But big data is highly complex for a number of reasons beyond volume, variety and velocity. Sometimes the data is transient (meaning that it is captured, analyzed and deleted quickly, such as with very frequent RFID sensor information, where the value of the information is quickly extracted and there is no ongoing value or need for storage or archiving), but sometimes it is persistent (where the data is kept for a long period of time, such as with historical sales information). Note that this variety of continua has serious implications for how value is derived from big data through processing (such as the speed of processing and when it needs to take place). This also impacts how the data is best stored. Standard relational data warehouses were not designed to handle many of the new big data workloads or analytical processes; this is why the term "virtual data warehouse" is coming into vogue.
Another major problem in working with big data is the "I/O gap." Essentially, while server performance has continued to evolve, storage performance has remained essentially flat. For example, while the capacity of disk drives has increased dramatically, the rate of revolutions per second of disk drives has remained essentially constant. What this means practically is that when servers can process more I/Os than the storage can deliver, the speed of processing is slowed because the servers cannot process data that they don't have.
This I/O bottleneck is a performance problem that is not exclusive to big data--increasingly, robust enterprise applications run into the same problem. Additionally, because SSDs promise to solve this problem (since they have no mechanical parts that impact I/O) they are also a generally hot topic across enterprise storage. For its part, GridIron Systems focuses on the big data aspects of the I/O gap. Let's see what it has to offer.

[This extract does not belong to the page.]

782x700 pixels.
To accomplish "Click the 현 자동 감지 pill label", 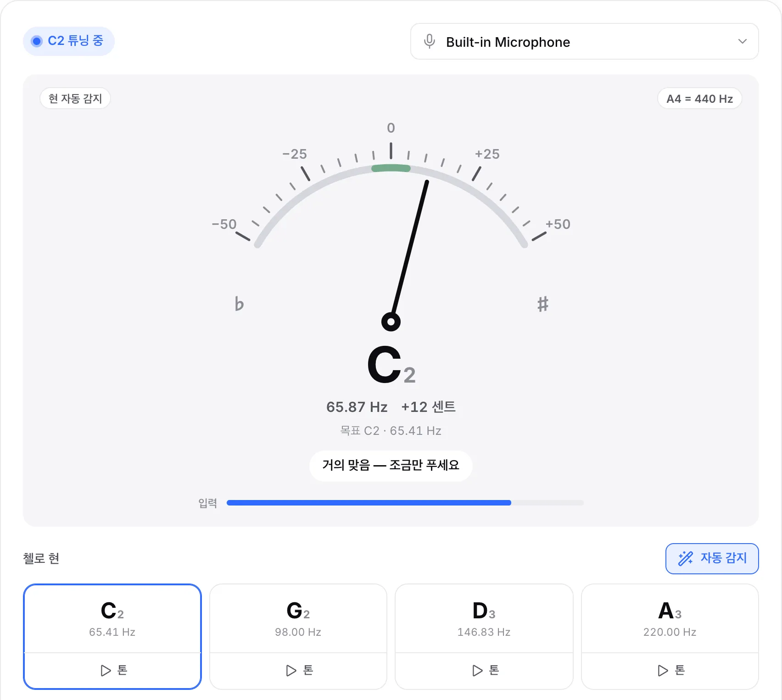I will click(x=75, y=99).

GridIron Systems targets businesses' need to accelerate the processing of big data workloads and requisite high bandwidth and/or IOPS. A workable solution must also enable highly concurrent data access since there may be a large number of both users and applications active simultaneously. In addition, volatility is a big issue, as the queries that access the data may be rapidly changing, and there is often a high data ingest rate.
This concurrent access requirement and increasing volatility render traditional caching and tiering solutions, even those utilizing SSDs, ineffective when dealing with performance-constrained big data stores. Traditional caching is designed for read/write production systems and makes certain assumptions, such as a relatively fixed size data set, which benefits uniformly from lower latency.